— Work to complete —
Look at the entries below and reproduce them exactly.

───── Provided records ─────

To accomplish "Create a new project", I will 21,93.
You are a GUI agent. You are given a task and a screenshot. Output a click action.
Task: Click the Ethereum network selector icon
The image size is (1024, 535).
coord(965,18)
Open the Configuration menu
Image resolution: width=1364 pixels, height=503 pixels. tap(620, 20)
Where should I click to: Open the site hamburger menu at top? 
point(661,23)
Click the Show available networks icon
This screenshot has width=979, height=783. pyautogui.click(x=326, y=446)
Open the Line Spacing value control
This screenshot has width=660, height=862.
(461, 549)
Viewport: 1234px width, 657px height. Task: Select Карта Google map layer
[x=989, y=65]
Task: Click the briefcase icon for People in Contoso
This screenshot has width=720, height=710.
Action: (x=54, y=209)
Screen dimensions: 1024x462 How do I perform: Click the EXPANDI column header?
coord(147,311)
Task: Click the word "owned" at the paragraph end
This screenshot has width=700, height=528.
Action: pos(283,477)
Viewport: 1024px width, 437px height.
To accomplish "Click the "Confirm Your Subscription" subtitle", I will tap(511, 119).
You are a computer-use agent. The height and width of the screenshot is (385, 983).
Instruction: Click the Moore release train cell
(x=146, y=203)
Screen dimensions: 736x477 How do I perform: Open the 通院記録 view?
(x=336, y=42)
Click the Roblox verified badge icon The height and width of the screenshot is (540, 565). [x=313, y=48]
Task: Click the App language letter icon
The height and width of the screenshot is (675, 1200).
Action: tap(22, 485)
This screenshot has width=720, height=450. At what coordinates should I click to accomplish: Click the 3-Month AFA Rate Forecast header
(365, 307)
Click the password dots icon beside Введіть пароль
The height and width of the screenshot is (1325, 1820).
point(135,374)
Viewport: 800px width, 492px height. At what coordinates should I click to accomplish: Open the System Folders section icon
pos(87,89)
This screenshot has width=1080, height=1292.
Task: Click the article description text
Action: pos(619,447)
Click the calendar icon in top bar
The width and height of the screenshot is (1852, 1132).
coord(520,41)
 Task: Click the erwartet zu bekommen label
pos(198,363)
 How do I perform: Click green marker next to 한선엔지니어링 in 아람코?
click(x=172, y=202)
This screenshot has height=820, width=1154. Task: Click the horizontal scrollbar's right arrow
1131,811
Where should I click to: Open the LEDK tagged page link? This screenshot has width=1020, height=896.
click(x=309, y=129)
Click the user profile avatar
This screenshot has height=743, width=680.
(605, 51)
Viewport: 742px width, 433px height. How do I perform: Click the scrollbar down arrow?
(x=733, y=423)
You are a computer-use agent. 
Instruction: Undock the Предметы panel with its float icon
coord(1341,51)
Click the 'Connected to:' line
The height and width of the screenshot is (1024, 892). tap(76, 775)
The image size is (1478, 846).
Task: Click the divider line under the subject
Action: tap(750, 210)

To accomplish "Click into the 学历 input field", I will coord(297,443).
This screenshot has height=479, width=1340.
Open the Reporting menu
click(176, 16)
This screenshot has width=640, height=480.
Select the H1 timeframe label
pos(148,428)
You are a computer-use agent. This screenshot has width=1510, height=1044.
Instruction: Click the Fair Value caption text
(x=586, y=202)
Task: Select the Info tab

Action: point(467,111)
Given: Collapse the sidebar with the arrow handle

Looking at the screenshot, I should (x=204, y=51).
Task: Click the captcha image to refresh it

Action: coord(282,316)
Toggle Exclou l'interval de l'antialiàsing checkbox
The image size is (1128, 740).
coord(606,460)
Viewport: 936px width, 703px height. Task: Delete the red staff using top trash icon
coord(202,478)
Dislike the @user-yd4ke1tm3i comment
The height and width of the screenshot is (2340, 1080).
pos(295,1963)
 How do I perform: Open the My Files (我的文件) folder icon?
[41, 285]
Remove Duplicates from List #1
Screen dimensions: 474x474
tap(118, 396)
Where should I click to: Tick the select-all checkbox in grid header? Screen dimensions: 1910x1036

─────

— Answer section —
To accomplish "Create a new project", I will 21,93.
You are a GUI agent. You are given a task and a screenshot. Output a click action.
Task: Click the Ethereum network selector icon
The image size is (1024, 535).
coord(965,18)
Open the Configuration menu
Image resolution: width=1364 pixels, height=503 pixels. tap(620, 20)
Where should I click to: Open the site hamburger menu at top? 
point(661,23)
Click the Show available networks icon
This screenshot has width=979, height=783. pyautogui.click(x=326, y=446)
Open the Line Spacing value control
This screenshot has width=660, height=862.
(461, 549)
Viewport: 1234px width, 657px height. Task: Select Карта Google map layer
[x=989, y=65]
Task: Click the briefcase icon for People in Contoso
This screenshot has width=720, height=710.
Action: (x=54, y=209)
Screen dimensions: 1024x462 How do I perform: Click the EXPANDI column header?
coord(147,311)
Task: Click the word "owned" at the paragraph end
This screenshot has width=700, height=528.
Action: pos(283,477)
Viewport: 1024px width, 437px height.
To accomplish "Click the "Confirm Your Subscription" subtitle", I will tap(511, 119).
You are a computer-use agent. The height and width of the screenshot is (385, 983).
Instruction: Click the Moore release train cell
(x=146, y=203)
Screen dimensions: 736x477 How do I perform: Open the 通院記録 view?
(x=336, y=42)
Click the Roblox verified badge icon The height and width of the screenshot is (540, 565). [x=313, y=48]
Task: Click the App language letter icon
The height and width of the screenshot is (675, 1200).
Action: tap(22, 485)
This screenshot has width=720, height=450. At what coordinates should I click to accomplish: Click the 3-Month AFA Rate Forecast header
(365, 307)
Click the password dots icon beside Введіть пароль
The height and width of the screenshot is (1325, 1820).
point(135,374)
Viewport: 800px width, 492px height. At what coordinates should I click to accomplish: Open the System Folders section icon
pos(87,89)
This screenshot has width=1080, height=1292.
Task: Click the article description text
Action: pos(619,447)
Click the calendar icon in top bar
The width and height of the screenshot is (1852, 1132).
coord(520,41)
 Task: Click the erwartet zu bekommen label
pos(198,363)
 How do I perform: Click green marker next to 한선엔지니어링 in 아람코?
click(x=172, y=202)
This screenshot has height=820, width=1154. Task: Click the horizontal scrollbar's right arrow
1131,811
Where should I click to: Open the LEDK tagged page link? This screenshot has width=1020, height=896.
click(x=309, y=129)
Click the user profile avatar
This screenshot has height=743, width=680.
(605, 51)
Viewport: 742px width, 433px height. How do I perform: Click the scrollbar down arrow?
(x=733, y=423)
You are a computer-use agent. 
Instruction: Undock the Предметы panel with its float icon
coord(1341,51)
Click the 'Connected to:' line
The height and width of the screenshot is (1024, 892). tap(76, 775)
The image size is (1478, 846).
Task: Click the divider line under the subject
Action: tap(750, 210)

To accomplish "Click into the 学历 input field", I will coord(297,443).
This screenshot has height=479, width=1340.
Open the Reporting menu
click(176, 16)
This screenshot has width=640, height=480.
Select the H1 timeframe label
pos(148,428)
You are a computer-use agent. This screenshot has width=1510, height=1044.
Instruction: Click the Fair Value caption text
(x=586, y=202)
Task: Select the Info tab

Action: point(467,111)
Given: Collapse the sidebar with the arrow handle

Looking at the screenshot, I should (x=204, y=51).
Task: Click the captcha image to refresh it

Action: coord(282,316)
Toggle Exclou l'interval de l'antialiàsing checkbox
The image size is (1128, 740).
coord(606,460)
Viewport: 936px width, 703px height. Task: Delete the red staff using top trash icon
coord(202,478)
Dislike the @user-yd4ke1tm3i comment
The height and width of the screenshot is (2340, 1080).
pos(295,1963)
 How do I perform: Open the My Files (我的文件) folder icon?
[41, 285]
Remove Duplicates from List #1
Screen dimensions: 474x474
tap(118, 396)
Where should I click to: Tick the select-all checkbox in grid header? Screen dimensions: 1910x1036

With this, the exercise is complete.